* start Passage to read *
Personal info
- Born: 26 June 1943 Swansea, Wales
- Died: 23 November 2003 (aged 60)

Best statistics
- Height: 1.80 m (5 ft 11 in)

= Paul Grant (bodybuilder) =

Welsh bodybuilder (1943–2003)

Paul Grant (26 June 1943 - 23 November 2003) was a Welsh bodybuilder who won the "amateur tall" category of the Mr. Universe contest in 1973 and went on to become an ambassador for the sport. Grant also won titles including Mr. Wales, Mr. Britain, Mr. Europe, and Mr. World, and placed 2nd in the World Championships two times. Grant was 5 ft 11 and at his peak weighed 16 stones (224 pounds) with a 50-inch chest and 33-inch waist.

==Early life==
Grant was born in Swansea on 26 June 1943 (he was a twin). He started lifting weights at the age of 16. He spent his childhood years running cross-country, and at age 16 dropped out of school to start his own business - a bread delivery service. In the evenings, he spent time working out and bulking up. He married Christine (née Mason) in 1967 who went on to become Miss Universe Bikini.
* end Passage to read *
* start Supplied information *
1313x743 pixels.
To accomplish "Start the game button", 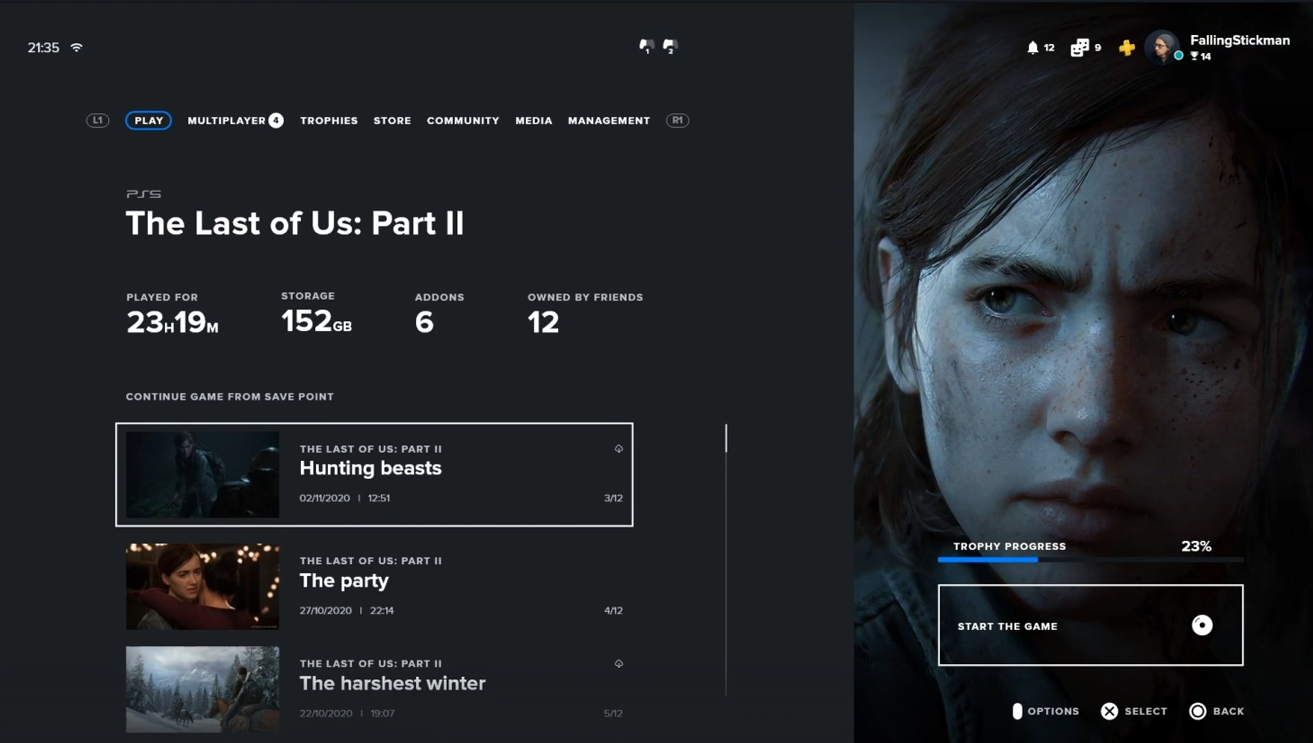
* end Supplied information *
=== Given task 1 ===
Transcribe the part of the Paul Grant biography between "Personal info" and "Welsh bodybuilder (1943–2003)", inclusive.
=== Given task 2 ===
According to the Paul Grant biography, what business did Grant start after leaving school at 16?
=== Given task 3 ===
List every bodybuilding title that the Paul Grant biography says Grant won.

=== Final answer 1 ===
Personal info
- Born: 26 June 1943 Swansea, Wales
- Died: 23 November 2003 (aged 60)

Best statistics
- Height: 1.80 m (5 ft 11 in)

= Paul Grant (bodybuilder) =

Welsh bodybuilder (1943–2003)

=== Final answer 2 ===
A bread delivery service.

=== Final answer 3 ===
Mr. Universe (amateur tall category, 1973), Mr. Wales, Mr. Britain, Mr. Europe, Mr. World